- Origin: Wellingborough, Northamptonshire, England
- Genre: Death metal
- Years active: 1999–2009, 2025
- Label: Anticulture Records
- Members: Neil Hudson, Wayne Minney, Mike Ranzetta, Glen Pywell
- Past members: Carl Davis, Noel Davis, Liam Durrant, Lee Mason
- Website: http://www.gutworm.com

= Gutworm =

British extreme metal band

Gutworm were a British death metal band from Wellingborough, Northamptonshire, England, formed in 1999.

==Band history==

Gutworm recorded their debut EP at Backstage Studios, Nottingham, with producer Dave Chang. This release,Torn From Me, was released early in 2000. Metal Hammer awarded it 9/10, writing "I can’t believe this band are British and unsigned!"

After several tours across the country, Gutworm traveled to the USA and became the first unsigned British band to perform at the November To Dismember Metalfest in California. The band played with acts such as Morbid Angel and Testament, and returned to play at the New Jersey Metal Meltdown, which featured bands such as Nile and The Haunted.

The band signed to European label SPV GmbH and recorded twelve songs at Karo Studios in Germany during March 2001. Following delays that pushed the album release date further back, Gutworm left the label.

_SHORT EXERCISE 1:_
Rewrite the stretch of the Gutworm band history from "Gutworm recorded their" through "left the label.", changing "Nottingham" to "Leicester".
_SHORT EXERCISE 2:_
How would the Gutworm band history go on after its last sentence? Write the continuation.

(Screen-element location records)
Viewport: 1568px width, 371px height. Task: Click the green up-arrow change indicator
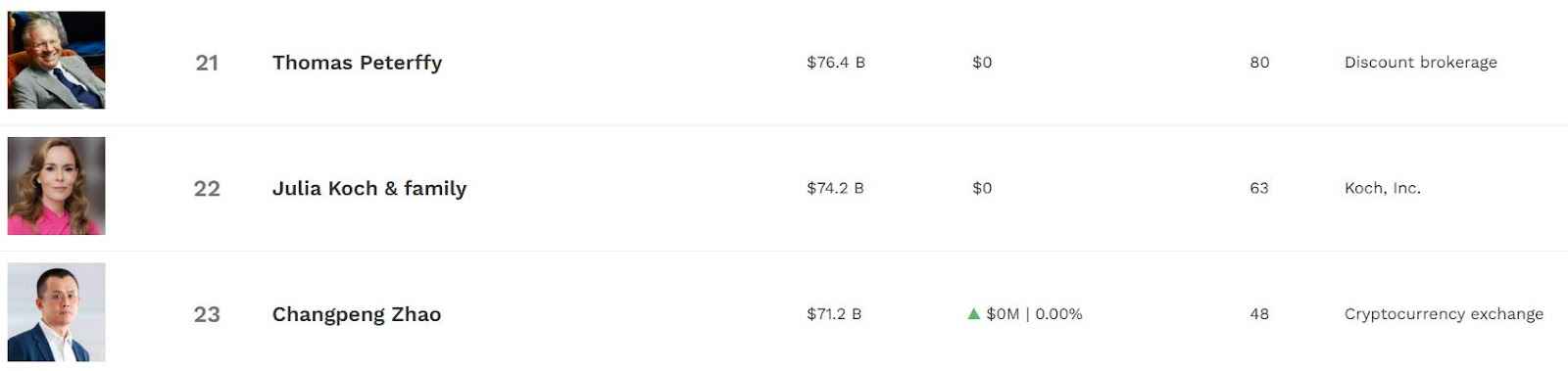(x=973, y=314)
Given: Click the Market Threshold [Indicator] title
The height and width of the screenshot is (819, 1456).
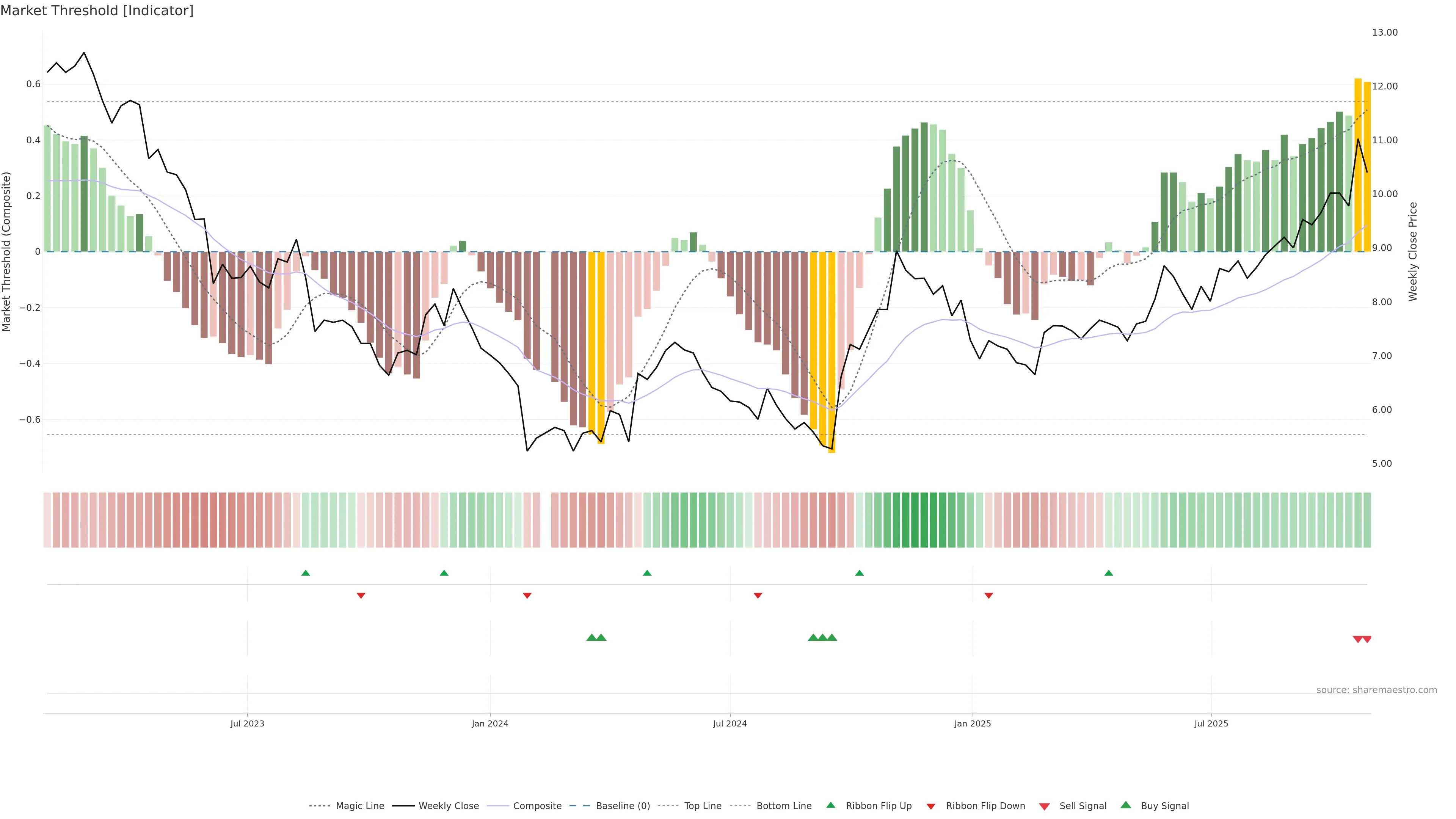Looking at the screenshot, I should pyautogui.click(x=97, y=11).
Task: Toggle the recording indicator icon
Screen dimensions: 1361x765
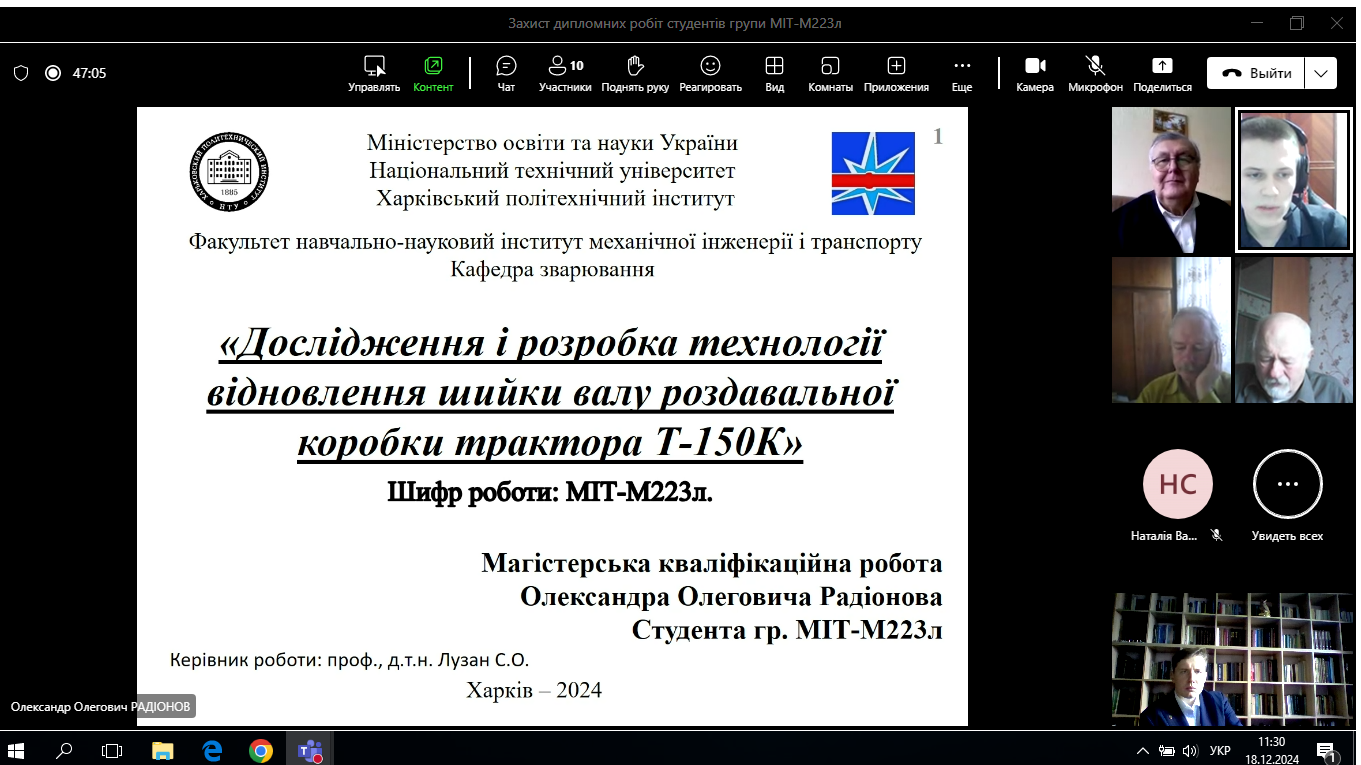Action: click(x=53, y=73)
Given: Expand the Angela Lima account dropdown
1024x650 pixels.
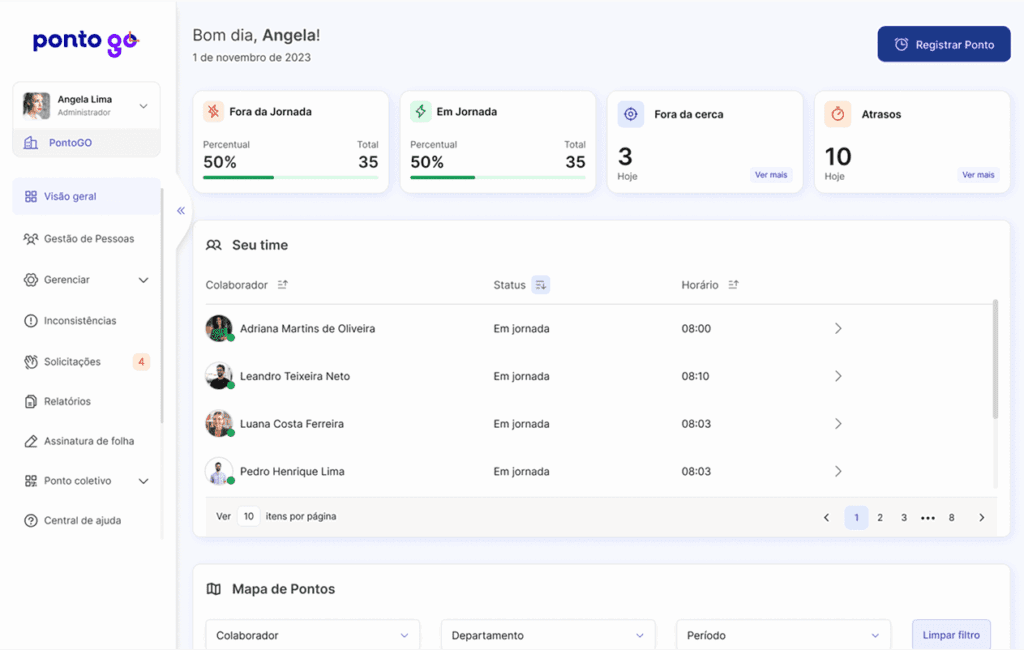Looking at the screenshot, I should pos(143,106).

_TASK RESULT 1:_
Gutworm recorded their debut EP at Backstage Studios, Leicester, with producer Dave Chang. This release,Torn From Me, was released early in 2000. Metal Hammer awarded it 9/10, writing "I can’t believe this band are British and unsigned!"

After several tours across the country, Gutworm traveled to the USA and became the first unsigned British band to perform at the November To Dismember Metalfest in California. The band played with acts such as Morbid Angel and Testament, and returned to play at the New Jersey Metal Meltdown, which featured bands such as Nile and The Haunted.

The band signed to European label SPV GmbH and recorded twelve songs at Karo Studios in Germany during March 2001. Following delays that pushed the album release date further back, Gutworm left the label.

_TASK RESULT 2:_
After a break, Gutworm resumed touring the country, attracting the attention of British label Anticulture Records, which signed the band in 2003. They recorded an album featuring new material with Greg Chandler of Esoteric at Priory Studios in Birmingham.

Gutworm’s full-length album Ruin The Memory was released nationwide in June 2004. Since the album’s release, Gutworm performed at the Bloodstock Indoor 2004 festival, receiving 4Ks in Kerrang! magazine, and produced a video for album opener "What You Are", broadcast on digital music channels Scuzz and MTV2.

Following a UK tour supporting US technical metallers Byzantine, bassist Carl Davis left in 2005, replaced with Liam Durrant (formerly of UK hardcore bands Freebase and Violation). After UK tours with Maltese metalcore band Slit and French deathgrinders Happy Face, guitarist Noel Davis left, while Durrant took time off to pursue a university course.

With singer and guitarist Neil Hudson and bassist Glen Pywell (from deathgrind/doom band The Atrocity Exhibit), Gutworm recorded their second full-length album, Disfigured Narcissus, with Greg Chandler, released to critical acclaim on Anticulture Records in October 2007.

The band performed their final show in December 2009, featuring previous members. In 2012, Neil Hudson, Carl Davis, Noel Davis, and Wayne Minney returned with the extreme metal project Krysthla.

The band reformed in July 2025 to perform a one-off show, headlining Northants Rocks Festival.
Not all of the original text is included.